Here’s how to use the aggregate function version in Oracle:

-- Without GROUP BY
SELECT percentile_disc(0.5) WITHIN GROUP (ORDER BY length) x1
FROM film;

-- With GROUP BY
SELECT
  rating,
  percentile_disc(0.5) WITHIN GROUP (ORDER BY length) x2
FROM film
GROUP BY rating
ORDER BY rating;

Trivial! The result is the same as before:

X1
---
114


RATING  X2
-----------
G       107
NC-17   112
PG      113
PG-13   125
R       115

Now, let’s emulate these on e.g. MySQL, using window functions.

-- Without GROUP BY
SELECT
  MAX(x1) x1
FROM (
  SELECT first_value(length) OVER (
    ORDER BY CASE WHEN p1 <= 0.5 THEN p1 END DESC NULLS LAST) x1
  FROM (
    SELECT
      length,
      percent_rank() OVER (ORDER BY length) p1
    FROM film
  ) t
) t;

It’s exactly the same technique as before, except we now have to turn the window function behaviour (don’t group, preserve rows, repeat aggregation value on each row) back into aggregate function behaviour (group, collapse rows) by using an aggregate function, such as MAX().
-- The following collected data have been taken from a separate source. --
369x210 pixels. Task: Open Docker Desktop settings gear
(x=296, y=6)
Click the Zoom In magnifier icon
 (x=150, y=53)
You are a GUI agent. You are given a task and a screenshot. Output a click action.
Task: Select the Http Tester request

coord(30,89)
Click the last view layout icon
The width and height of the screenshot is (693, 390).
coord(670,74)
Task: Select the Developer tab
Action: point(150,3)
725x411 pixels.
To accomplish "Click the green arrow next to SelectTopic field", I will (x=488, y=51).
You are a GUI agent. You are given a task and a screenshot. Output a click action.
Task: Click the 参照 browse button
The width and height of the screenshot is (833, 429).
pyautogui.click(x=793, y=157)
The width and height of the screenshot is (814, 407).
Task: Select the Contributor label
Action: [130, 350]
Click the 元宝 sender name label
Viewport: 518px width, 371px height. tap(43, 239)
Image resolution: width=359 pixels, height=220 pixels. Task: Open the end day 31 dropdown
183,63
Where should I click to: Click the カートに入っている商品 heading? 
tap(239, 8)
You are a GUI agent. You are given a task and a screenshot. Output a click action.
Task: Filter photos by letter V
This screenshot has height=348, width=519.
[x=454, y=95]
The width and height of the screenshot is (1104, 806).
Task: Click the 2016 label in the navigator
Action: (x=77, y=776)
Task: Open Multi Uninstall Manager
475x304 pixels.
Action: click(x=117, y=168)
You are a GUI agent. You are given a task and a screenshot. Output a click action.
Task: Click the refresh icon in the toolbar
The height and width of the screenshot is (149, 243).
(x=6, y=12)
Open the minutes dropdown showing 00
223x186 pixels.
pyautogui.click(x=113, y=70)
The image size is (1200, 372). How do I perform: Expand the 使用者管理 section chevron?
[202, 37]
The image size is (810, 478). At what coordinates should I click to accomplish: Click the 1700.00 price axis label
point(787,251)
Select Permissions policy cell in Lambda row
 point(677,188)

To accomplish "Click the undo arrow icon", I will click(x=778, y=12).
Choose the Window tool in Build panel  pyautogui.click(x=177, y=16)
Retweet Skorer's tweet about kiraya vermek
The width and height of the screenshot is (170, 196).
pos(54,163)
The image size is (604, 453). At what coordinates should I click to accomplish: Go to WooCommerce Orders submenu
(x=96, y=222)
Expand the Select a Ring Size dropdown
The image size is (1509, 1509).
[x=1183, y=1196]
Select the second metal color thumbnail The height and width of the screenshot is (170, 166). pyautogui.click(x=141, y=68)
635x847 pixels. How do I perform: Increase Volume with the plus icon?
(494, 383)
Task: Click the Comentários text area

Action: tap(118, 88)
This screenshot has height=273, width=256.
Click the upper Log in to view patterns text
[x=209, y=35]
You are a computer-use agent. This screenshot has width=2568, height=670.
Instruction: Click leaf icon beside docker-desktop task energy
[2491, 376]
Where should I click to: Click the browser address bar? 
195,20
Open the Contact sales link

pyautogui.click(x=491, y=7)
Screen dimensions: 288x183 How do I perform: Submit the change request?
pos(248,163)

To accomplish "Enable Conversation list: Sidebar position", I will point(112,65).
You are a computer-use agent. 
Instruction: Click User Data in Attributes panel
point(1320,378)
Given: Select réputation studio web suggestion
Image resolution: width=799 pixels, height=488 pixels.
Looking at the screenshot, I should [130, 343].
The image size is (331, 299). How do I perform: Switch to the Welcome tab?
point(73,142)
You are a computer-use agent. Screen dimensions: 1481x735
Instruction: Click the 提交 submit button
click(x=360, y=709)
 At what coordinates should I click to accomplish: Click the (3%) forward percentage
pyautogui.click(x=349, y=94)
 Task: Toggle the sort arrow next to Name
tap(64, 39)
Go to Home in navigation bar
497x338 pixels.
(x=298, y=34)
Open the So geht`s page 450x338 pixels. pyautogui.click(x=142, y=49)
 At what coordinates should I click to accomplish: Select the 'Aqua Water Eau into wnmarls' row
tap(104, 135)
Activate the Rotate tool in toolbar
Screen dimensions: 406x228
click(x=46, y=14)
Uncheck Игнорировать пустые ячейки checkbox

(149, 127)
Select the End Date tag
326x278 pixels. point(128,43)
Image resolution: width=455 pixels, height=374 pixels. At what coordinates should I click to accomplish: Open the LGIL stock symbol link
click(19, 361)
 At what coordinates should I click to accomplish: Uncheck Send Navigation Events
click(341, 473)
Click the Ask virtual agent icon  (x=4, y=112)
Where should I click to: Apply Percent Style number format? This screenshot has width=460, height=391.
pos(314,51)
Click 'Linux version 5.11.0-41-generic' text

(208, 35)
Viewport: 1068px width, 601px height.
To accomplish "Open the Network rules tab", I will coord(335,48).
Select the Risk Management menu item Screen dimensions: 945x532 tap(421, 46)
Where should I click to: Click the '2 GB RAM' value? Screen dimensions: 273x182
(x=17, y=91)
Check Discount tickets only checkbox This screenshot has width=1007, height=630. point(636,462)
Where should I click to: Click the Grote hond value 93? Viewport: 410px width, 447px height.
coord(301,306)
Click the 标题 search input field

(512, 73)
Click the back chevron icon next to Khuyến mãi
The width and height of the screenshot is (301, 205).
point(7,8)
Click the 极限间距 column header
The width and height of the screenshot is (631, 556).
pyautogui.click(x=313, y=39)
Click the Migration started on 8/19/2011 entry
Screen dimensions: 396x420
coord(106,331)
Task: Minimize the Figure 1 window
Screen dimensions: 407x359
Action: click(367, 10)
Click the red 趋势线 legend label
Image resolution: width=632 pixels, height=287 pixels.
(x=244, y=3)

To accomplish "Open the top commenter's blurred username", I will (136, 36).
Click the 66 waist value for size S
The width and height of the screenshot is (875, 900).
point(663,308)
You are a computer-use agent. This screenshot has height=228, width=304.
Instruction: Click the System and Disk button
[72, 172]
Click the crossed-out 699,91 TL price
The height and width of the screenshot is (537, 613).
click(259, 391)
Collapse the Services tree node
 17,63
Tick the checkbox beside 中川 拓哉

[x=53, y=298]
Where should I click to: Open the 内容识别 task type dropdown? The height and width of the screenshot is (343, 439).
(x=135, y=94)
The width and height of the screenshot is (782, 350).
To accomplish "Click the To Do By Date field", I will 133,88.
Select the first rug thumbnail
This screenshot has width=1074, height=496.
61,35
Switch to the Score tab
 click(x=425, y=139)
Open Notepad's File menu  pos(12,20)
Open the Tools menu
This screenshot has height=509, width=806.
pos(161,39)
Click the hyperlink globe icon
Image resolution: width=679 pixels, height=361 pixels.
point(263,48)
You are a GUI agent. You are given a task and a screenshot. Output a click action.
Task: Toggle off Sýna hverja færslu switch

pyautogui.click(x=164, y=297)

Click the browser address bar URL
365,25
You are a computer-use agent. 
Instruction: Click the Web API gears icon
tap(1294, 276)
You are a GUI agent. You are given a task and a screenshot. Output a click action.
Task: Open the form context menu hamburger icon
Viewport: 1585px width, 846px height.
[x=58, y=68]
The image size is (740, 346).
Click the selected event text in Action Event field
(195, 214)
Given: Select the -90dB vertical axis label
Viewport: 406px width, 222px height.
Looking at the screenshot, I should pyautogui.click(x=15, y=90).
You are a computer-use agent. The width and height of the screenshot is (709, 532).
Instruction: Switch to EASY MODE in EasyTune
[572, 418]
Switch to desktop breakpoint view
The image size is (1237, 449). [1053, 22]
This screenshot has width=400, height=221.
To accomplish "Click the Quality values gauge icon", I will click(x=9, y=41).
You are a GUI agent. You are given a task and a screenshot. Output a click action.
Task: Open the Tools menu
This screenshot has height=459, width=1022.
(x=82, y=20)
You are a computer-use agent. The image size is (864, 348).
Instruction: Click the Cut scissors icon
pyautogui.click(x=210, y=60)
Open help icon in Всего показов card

This is the same as what I did before with DISTINCT, for illustration purposes.

-- With GROUP BY
SELECT
  rating,
  MAX(x2) x2
FROM (
  SELECT
    rating,
    first_value(length) OVER (
      PARTITION BY rating 
      ORDER BY CASE WHEN p2 <= 0.5 THEN p2 END DESC NULLS LAST) x2
  FROM (
    SELECT
      rating,
      length,
      percent_rank() OVER (
        PARTITION BY rating 
        ORDER BY length) p2
    FROM film
  ) t
) t
GROUP BY rating
ORDER BY rating;

All we’re really doing (again) is translate the GROUP BY expression to a PARTITION BY expression in the window function, and then redo the previous exercise.

Conclusion

Window functions are extremely powerful. They can be used and combined to calculate a variety of other aggregations. With the above approach, we can calculate the PERCENTILE_DISC inverse distribution function, which is not readily available in most RDBMS using a more verbose but equally powerful approach that uses PERCENT_RANK and FIRST_VALUE in all RDBMS that support window functions. A similar exercise could be made with PERCENTILE_CONT with a slightly more tricky approach to finding that FIRST_VALUE, which I’ll leave as an exercise to the reader.

A future jOOQ version might emulate this for you, automatically.